At 11pm on a weeknight, a corner table at a Dhanmondi café is still occupied – a laptop, a half-finished cold brew, a freelancer finishing a deadline that was supposed to end hours ago. The cup in hand is doing more to the night ahead than most of its drinkers realise.
Bangladesh’s beverage habits have shifted fast. Cafes that began appearing around 2012 in neighbourhoods like Dhanmondi, Banani, and Uttara have since multiplied into what amounts to a parallel co-working infrastructure – reliable Wi-Fi, plug sockets, and quiet corners that keep young professionals and freelancers at their tables well past standard office hours.
Where tea stalls once closed the day’s business over a single cup at dusk, today’s café culture increasingly treats late evening as simply another work shift, fuelled by whatever keeps the drinker upright.

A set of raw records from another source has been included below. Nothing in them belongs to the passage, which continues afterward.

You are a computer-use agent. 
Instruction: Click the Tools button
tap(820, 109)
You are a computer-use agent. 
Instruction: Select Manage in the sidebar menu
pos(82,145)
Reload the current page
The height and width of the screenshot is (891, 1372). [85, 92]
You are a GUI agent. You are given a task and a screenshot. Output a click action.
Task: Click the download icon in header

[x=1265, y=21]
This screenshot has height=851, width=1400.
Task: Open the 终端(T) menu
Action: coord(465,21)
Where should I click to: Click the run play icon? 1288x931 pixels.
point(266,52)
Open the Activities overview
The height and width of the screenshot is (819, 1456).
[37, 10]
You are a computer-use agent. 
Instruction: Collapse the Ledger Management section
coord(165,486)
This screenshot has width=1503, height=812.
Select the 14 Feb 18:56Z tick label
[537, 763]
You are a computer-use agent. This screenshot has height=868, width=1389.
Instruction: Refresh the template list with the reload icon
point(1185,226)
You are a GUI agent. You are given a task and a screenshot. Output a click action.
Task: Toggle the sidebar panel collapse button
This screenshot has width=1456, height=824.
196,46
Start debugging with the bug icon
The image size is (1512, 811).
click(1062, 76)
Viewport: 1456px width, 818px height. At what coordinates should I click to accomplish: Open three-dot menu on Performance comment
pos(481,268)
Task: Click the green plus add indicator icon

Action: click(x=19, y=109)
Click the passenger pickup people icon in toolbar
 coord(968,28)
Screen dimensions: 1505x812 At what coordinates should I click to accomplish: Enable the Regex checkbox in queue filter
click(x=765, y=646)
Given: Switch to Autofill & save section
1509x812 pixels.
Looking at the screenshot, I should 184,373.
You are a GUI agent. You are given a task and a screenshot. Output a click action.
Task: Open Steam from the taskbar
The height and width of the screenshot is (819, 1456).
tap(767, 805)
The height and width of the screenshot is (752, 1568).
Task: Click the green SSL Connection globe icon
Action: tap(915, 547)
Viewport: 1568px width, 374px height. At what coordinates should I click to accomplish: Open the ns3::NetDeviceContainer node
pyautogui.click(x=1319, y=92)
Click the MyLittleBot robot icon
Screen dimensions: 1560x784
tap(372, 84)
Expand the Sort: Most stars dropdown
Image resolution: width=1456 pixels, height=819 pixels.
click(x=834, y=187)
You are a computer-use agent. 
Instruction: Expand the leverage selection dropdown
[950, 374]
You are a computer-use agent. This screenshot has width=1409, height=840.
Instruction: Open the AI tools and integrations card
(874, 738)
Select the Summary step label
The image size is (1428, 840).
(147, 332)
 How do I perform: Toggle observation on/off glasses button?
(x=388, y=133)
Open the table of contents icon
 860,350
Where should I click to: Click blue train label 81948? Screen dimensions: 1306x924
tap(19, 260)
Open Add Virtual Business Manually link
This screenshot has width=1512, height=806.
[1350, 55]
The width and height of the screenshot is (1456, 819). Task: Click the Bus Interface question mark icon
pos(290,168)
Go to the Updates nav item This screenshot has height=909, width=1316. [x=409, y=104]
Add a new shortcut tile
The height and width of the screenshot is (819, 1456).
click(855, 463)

The trouble is physiological, not just habitual. Caffeine works by blocking adenosine, the brain chemical that builds up through the day and signals tiredness – which is precisely why a cup at 9pm can feel like exactly the lift a stalled deadline needs.
But caffeine’s half-life runs roughly five to six hours, meaning half the dose from a 9pm cup is still active in the bloodstream well after midnight. Even when it doesn’t delay the moment of falling asleep outright, residual caffeine is known to shorten deep, slow-wave sleep – the stage most responsible for physical recovery and next-day cognitive sharpness – leaving drinkers technically asleep but poorly rested.
For Dhaka’s always-on professionals – freelancers juggling international clients across time zones, employees answering messages well after office hours, students studying into the night – a late cup often isn’t indulgence but necessity. That necessity, sleep researchers note, tends to compound: Poor sleep drives fatigue the next afternoon, which drives another late-day cup, which disrupts the following night in turn.
What looks like a productivity habit is, more often, a slow-building sleep debt that caffeine can mask but never actually repays.
The fix requires no more willpower than remembering caffeine’s clock rather than the day’s. Sleep specialists generally recommend a cutoff of eight to ten hours before intended bedtime – meaning a professional aiming to sleep by midnight should treat 2pm, not 9pm, as last call.
For a culture built around the late-evening cup, that is a harder habit to break than the caffeine itself. But for Dhaka’s cafes to keep being places where people do their best work, the healthier version of that ritual may need to end considerably earlier than the lights do.